| TASK GOAL |
With both ends included, repeat exactly the lines of the entries below from the one containing "Согласен (125, 2555)" down to the one containing "Видеопортфолио (1319, 103)", and no others.

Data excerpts
━━━━
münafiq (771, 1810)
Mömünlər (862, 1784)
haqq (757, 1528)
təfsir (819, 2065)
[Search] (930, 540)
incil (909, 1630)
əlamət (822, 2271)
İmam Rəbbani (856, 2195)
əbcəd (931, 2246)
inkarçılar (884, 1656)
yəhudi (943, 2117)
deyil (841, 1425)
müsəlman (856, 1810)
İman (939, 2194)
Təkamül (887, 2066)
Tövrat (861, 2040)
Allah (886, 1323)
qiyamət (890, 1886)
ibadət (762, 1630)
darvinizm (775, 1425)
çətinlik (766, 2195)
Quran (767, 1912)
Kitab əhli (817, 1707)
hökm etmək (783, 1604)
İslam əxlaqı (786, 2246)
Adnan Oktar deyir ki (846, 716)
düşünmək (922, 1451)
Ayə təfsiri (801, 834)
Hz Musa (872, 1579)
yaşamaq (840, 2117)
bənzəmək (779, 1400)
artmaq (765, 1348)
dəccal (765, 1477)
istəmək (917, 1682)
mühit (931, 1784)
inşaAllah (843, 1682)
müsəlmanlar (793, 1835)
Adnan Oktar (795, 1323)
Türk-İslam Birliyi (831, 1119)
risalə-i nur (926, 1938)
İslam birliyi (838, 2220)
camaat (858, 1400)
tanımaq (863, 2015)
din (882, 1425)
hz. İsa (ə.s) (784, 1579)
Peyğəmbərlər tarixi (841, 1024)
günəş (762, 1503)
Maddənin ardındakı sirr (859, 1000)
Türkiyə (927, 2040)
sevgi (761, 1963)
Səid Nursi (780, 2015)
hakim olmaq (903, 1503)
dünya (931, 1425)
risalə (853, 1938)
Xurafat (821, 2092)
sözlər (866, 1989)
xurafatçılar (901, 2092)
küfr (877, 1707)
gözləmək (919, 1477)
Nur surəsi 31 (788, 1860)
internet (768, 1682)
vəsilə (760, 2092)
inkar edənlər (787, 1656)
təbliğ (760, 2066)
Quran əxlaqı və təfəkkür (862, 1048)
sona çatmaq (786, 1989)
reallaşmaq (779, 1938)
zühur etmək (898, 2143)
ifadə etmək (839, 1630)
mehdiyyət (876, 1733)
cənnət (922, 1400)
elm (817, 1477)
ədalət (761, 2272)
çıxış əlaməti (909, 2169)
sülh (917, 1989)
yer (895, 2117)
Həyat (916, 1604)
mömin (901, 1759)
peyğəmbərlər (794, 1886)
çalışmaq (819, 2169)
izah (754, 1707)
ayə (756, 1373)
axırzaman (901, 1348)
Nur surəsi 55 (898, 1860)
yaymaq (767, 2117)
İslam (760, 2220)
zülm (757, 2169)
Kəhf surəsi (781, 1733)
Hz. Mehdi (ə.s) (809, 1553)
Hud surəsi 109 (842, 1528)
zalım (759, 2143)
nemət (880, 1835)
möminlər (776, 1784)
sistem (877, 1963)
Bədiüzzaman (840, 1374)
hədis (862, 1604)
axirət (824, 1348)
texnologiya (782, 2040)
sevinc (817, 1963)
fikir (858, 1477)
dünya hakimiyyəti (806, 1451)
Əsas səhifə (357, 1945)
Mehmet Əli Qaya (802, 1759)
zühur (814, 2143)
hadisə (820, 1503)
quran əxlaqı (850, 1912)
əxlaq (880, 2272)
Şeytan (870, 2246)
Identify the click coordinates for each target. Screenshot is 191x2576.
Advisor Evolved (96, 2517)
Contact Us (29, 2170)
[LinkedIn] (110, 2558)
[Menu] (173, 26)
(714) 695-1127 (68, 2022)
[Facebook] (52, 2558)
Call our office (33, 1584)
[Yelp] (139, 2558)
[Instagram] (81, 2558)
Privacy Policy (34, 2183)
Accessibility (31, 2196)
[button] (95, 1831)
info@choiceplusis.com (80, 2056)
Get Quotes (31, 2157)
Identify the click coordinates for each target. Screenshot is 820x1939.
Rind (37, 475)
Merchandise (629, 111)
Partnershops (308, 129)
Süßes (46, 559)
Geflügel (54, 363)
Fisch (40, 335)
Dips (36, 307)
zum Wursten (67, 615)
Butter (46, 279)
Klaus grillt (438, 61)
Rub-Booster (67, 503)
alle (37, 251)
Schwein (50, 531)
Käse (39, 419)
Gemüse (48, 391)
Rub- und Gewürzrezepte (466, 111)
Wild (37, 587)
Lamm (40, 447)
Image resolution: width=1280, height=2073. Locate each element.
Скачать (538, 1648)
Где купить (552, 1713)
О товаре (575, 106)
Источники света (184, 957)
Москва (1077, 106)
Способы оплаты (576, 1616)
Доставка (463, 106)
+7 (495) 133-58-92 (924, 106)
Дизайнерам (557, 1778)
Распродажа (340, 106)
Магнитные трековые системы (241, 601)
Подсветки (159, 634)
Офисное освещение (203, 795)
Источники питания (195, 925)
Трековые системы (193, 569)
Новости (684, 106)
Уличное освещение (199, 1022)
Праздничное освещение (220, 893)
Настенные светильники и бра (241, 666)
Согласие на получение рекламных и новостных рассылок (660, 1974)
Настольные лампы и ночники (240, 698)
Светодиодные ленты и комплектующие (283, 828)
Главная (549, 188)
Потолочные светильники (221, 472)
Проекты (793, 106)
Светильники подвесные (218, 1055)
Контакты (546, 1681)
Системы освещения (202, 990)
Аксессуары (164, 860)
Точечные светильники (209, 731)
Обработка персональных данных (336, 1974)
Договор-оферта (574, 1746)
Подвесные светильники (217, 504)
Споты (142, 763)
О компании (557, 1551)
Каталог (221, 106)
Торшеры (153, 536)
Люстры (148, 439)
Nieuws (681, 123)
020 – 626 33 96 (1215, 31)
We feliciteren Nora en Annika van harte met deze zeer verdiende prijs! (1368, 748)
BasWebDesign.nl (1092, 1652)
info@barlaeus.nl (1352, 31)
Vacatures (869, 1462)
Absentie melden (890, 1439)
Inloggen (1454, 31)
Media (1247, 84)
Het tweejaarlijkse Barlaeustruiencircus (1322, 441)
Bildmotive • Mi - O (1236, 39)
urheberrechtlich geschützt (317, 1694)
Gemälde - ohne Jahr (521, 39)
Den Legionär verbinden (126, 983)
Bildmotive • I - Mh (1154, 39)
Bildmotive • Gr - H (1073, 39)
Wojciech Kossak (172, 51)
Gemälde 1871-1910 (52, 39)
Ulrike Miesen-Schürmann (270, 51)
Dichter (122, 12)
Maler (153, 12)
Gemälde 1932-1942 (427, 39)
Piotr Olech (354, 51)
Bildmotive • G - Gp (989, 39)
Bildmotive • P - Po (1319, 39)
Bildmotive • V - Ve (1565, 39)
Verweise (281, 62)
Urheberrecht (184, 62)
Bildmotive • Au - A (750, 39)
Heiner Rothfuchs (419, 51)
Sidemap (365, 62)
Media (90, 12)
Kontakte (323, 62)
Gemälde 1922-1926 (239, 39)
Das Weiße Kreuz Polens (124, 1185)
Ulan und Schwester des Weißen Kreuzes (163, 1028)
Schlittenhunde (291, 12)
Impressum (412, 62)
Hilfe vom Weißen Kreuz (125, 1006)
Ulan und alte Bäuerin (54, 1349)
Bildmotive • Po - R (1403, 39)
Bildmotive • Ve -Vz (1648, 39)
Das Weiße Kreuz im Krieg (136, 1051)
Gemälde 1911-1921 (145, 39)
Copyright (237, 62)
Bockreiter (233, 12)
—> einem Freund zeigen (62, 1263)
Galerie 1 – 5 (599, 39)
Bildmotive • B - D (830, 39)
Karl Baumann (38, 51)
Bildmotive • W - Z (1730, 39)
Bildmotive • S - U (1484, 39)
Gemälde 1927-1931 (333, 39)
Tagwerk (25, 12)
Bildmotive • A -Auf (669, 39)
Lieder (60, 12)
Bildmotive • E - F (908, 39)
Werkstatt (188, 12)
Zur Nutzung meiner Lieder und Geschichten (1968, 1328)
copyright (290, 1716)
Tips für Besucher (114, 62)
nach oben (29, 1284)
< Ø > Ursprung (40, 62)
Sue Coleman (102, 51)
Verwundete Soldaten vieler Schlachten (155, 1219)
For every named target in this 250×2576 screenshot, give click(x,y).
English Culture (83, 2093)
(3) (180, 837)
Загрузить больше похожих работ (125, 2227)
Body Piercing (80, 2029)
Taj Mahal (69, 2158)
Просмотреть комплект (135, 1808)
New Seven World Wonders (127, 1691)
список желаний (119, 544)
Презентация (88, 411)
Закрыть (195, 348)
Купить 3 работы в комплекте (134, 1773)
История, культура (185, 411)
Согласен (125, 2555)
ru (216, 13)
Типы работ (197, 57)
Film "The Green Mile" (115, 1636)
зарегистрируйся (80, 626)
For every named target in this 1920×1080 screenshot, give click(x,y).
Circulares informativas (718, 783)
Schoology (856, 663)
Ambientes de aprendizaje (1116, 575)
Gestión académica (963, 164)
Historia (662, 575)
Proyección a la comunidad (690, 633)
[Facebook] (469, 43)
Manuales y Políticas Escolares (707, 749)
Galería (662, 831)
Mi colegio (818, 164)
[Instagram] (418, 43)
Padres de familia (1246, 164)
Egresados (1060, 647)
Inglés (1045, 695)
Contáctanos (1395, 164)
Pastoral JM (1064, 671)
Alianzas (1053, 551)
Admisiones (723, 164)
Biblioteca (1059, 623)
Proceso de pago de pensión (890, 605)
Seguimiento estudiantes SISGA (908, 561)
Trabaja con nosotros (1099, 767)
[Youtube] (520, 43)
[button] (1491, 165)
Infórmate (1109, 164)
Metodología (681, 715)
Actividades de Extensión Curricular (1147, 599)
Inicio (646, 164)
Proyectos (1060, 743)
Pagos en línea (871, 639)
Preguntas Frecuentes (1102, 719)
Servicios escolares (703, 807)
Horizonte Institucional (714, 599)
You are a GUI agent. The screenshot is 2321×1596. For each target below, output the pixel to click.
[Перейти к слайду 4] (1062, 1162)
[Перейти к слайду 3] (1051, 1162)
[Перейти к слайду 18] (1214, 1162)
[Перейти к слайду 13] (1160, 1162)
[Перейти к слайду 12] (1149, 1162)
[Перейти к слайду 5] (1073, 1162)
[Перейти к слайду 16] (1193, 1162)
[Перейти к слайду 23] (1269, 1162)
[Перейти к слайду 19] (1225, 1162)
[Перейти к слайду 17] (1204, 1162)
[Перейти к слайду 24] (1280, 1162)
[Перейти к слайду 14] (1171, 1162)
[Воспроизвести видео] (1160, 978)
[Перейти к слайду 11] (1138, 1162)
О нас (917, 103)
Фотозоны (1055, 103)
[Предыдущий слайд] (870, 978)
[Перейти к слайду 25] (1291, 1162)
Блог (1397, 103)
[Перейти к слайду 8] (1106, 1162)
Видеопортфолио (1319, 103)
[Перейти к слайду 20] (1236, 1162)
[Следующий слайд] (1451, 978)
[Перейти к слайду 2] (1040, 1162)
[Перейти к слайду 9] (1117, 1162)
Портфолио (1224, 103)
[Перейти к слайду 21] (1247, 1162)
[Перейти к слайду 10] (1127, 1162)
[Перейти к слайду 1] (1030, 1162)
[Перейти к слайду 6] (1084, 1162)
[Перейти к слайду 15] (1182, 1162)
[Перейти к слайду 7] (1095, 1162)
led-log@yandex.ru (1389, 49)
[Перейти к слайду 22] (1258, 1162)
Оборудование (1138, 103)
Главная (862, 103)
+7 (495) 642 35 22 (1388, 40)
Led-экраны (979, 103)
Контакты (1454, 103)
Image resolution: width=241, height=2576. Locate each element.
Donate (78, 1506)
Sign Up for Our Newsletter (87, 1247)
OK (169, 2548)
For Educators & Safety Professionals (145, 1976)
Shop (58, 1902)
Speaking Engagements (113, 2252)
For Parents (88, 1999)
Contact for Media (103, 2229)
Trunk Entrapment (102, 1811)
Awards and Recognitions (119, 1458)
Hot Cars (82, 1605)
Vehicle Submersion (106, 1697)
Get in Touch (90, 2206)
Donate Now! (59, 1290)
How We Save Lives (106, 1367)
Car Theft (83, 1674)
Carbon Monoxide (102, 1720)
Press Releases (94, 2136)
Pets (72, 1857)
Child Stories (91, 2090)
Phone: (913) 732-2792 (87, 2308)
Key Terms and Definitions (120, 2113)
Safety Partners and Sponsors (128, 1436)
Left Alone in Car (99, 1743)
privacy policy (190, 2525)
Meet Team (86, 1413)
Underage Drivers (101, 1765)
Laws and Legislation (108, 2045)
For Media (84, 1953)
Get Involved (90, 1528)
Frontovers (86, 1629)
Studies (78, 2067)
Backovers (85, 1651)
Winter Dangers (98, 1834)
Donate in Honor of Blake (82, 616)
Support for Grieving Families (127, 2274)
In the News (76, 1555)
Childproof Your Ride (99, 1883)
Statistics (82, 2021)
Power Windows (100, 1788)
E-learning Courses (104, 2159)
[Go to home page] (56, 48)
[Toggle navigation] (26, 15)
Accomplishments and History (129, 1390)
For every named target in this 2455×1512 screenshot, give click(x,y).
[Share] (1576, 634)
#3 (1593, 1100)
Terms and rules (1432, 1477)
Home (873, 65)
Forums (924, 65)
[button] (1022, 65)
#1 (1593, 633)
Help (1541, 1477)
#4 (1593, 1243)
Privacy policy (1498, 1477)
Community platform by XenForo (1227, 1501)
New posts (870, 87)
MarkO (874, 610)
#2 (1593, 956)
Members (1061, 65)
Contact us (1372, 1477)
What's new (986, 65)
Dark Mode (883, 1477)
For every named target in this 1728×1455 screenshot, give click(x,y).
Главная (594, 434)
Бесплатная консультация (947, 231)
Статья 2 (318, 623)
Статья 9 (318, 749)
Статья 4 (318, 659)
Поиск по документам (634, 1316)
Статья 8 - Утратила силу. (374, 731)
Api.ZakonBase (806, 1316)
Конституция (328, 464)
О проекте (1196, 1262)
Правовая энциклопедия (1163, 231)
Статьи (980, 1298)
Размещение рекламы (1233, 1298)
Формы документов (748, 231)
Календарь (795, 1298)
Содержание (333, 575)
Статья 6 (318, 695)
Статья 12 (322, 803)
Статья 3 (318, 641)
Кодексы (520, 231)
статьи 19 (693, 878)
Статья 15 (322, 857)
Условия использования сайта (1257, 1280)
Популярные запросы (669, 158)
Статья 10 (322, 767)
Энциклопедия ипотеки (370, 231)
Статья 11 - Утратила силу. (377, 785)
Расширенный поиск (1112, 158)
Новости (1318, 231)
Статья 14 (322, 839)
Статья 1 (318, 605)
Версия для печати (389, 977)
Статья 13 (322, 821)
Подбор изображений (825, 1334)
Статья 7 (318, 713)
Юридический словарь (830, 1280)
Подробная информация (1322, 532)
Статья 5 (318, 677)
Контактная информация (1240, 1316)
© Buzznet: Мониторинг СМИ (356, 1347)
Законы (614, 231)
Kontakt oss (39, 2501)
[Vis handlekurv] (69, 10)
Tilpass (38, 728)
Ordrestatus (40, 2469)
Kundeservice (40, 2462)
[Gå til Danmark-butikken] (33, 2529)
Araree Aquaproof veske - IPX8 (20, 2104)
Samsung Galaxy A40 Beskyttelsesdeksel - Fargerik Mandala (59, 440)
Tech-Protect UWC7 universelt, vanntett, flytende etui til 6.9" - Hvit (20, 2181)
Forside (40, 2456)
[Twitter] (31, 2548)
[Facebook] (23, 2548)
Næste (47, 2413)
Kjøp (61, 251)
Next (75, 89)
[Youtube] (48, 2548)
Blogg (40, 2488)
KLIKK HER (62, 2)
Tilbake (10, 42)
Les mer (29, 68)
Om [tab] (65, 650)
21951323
━━━━
| RESULT |
Согласен (125, 2555)
ru (216, 13)
Типы работ (197, 57)
Film "The Green Mile" (115, 1636)
зарегистрируйся (80, 626)
For every named target in this 1920×1080 screenshot, give click(x,y).
Circulares informativas (718, 783)
Schoology (856, 663)
Ambientes de aprendizaje (1116, 575)
Gestión académica (963, 164)
Historia (662, 575)
Proyección a la comunidad (690, 633)
[Facebook] (469, 43)
Manuales y Políticas Escolares (707, 749)
Galería (662, 831)
Mi colegio (818, 164)
[Instagram] (418, 43)
Padres de familia (1246, 164)
Egresados (1060, 647)
Inglés (1045, 695)
Contáctanos (1395, 164)
Pastoral JM (1064, 671)
Alianzas (1053, 551)
Admisiones (723, 164)
Biblioteca (1059, 623)
Proceso de pago de pensión (890, 605)
Seguimiento estudiantes SISGA (908, 561)
Trabaja con nosotros (1099, 767)
[Youtube] (520, 43)
[button] (1491, 165)
Infórmate (1109, 164)
Metodología (681, 715)
Actividades de Extensión Curricular (1147, 599)
Inicio (646, 164)
Proyectos (1060, 743)
Pagos en línea (871, 639)
Preguntas Frecuentes (1102, 719)
Servicios escolares (703, 807)
Horizonte Institucional (714, 599)
You are a GUI agent. The screenshot is 2321×1596. For each target below, output the pixel to click.
[Перейти к слайду 4] (1062, 1162)
[Перейти к слайду 3] (1051, 1162)
[Перейти к слайду 18] (1214, 1162)
[Перейти к слайду 13] (1160, 1162)
[Перейти к слайду 12] (1149, 1162)
[Перейти к слайду 5] (1073, 1162)
[Перейти к слайду 16] (1193, 1162)
[Перейти к слайду 23] (1269, 1162)
[Перейти к слайду 19] (1225, 1162)
[Перейти к слайду 17] (1204, 1162)
[Перейти к слайду 24] (1280, 1162)
[Перейти к слайду 14] (1171, 1162)
[Воспроизвести видео] (1160, 978)
[Перейти к слайду 11] (1138, 1162)
О нас (917, 103)
Фотозоны (1055, 103)
[Предыдущий слайд] (870, 978)
[Перейти к слайду 25] (1291, 1162)
Блог (1397, 103)
[Перейти к слайду 8] (1106, 1162)
Видеопортфолио (1319, 103)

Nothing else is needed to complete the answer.